El sueño del titiritero

Gonzalo Tessainer

Con el corazón lleno de rabia y con los ojos irritados de tanto llorar, el joven Manuel intenta conciliar el sueño, pero no puede. En su cabeza retumban los gritos de su padre, y su alma se encoge al saber que su destino estaba marcado antes de que naciera.

    –¡No quieres ser titiritero! ¡Qué sandeces dices! –gritó el padre–. ¿Y qué quieres ser?

    –No sé, papá. Me gustaría probar algo distinto y descubrir qué hay más allá de esta comarca.

    –¡Quítate esos pájaros de la cabeza! Tu abuelo fue titiritero, yo también lo fui y tú lo eres. ¡Ten por seguro que no serás otra cosa en la vida!

    –Pero papá, solo digo que…

    –¡Basta ya! –exclamó el padre dando un golpe en la mesa–. Nosotros vendemos sueños, no los tenemos. ¡Vete a la cama! Mañana, en cuanto amanezca, te vas a Villa Esperanza de Arriba, que todo el pueblo estará esperando tu función.

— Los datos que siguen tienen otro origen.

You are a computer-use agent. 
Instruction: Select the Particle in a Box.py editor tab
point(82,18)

    Con los primeros rayos del sol, Manuel mete los títeres necesarios para la actuación en las raídas alforjas que están sobre su caballo.  

    –¿Te sabes el camino? –pregunta el padre.

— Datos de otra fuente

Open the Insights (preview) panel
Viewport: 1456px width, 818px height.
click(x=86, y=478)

    –Sí. He ido allí muchas veces.

    –Espero que lo hagas bien, y ten cuidado con la vieja Isabel. Dicen que es una bruja y que sus conjuros son muy poderosos. ¡No te acerques a ella!

    Durante el trayecto, el joven se da cuenta de que sus sueños no pueden ser callados por los gritos de su padre y, en la soledad de su viaje, idea un plan que llevará a cabo durante su actuación.

    Nada más llegar al pueblo, sube al escenario que está en la plaza central, saca dos títeres, uno en forma de pingüino y otro de foca, y comienza a narrar:

El ártico es una tierra lejana cubierta por el hielo.

Hace mucho frío, y gris es su inmenso cielo.

 

Allí, donde el paisaje es blanco y llano,

no hay personas ni ningún ser humano.

 

Numerosos animales viven en ese paraje

en el que destacan unas aves de bicolor plumaje.

 

Esos pájaros, que se llaman “pingüinos”, tienen una peculiaridad,

y es que, a pesar de ser aves, no pueden volar.

 

Una mañana, mientras los demás pingüinos estaban jugando,

el más pequeño del grupo se pasó las horas llorando.

 

    Manuel mueve los dos títeres mientras continúa con su narración.

 

“¿Por qué lloras?”, le preguntó una gran foca

mientras se comía un pez, apoyada en una roca.

 

“Estoy cansado de este paraje blanco 

y, al no poder volar, me siento como un manco.

 

Quiero ver otros paisajes y conocer nuevas tierras.

Deseo descubrir más mundo y enfrentarme a terribles fieras.

 

Pero mis pequeñas alas no me dan la oportunidad 

de visitar otros lugares llenos de majestuosidad”.

 

“No te preocupes” —respondió el gran animal—,

Súbete a mi lomo y navegaremos estas aguas llenas de sal”.

 

El pingüino hizo caso a su amiga, se agarró a ella con gran decisión

y, emocionado, vio que su sueño ya no era una simple ilusión.

 

    Manuel deja los títeres en el suelo y mira al público. Cerca del escenario localiza a Isabel, la supuesta bruja, y prosigue con su poema:

 

Querido público, una cosa os voy decir:

si algo deseáis de verdad, mucho tenéis que insistir.

 

Por eso os invito a que repitáis una pequeña rima

que os hará sentir como los conquistadores sobre la más alta cima:

 

¡Si quieres que tus sueños se cumplan de verdad,

tu insistencia y un poco de magia los harán realidad!

 

    Los asistentes al espectáculo aplauden y vocean los versos que Manuel acaba de decir.

 

¡Esperad un momento! Parece que a una dama estas palabras no le han gustado;

por eso la invito a que suba y que las pronuncie a mi lado.

 

    El joven tiende la mano a la anciana, quien se coloca junto a él y, mirándole a los ojos, repite en voz alta las últimas rimas.  En ese momento, una bandada de pájaros, los mismos que decía el padre de Manuel que tenía en la cabeza, agarran los ropajes del joven y lo transportan lejos de la comarca mientras gritan desde los aires: 

¡La magia existe, os lo dice este soñador

que va a emprender una nueva vida llena de color!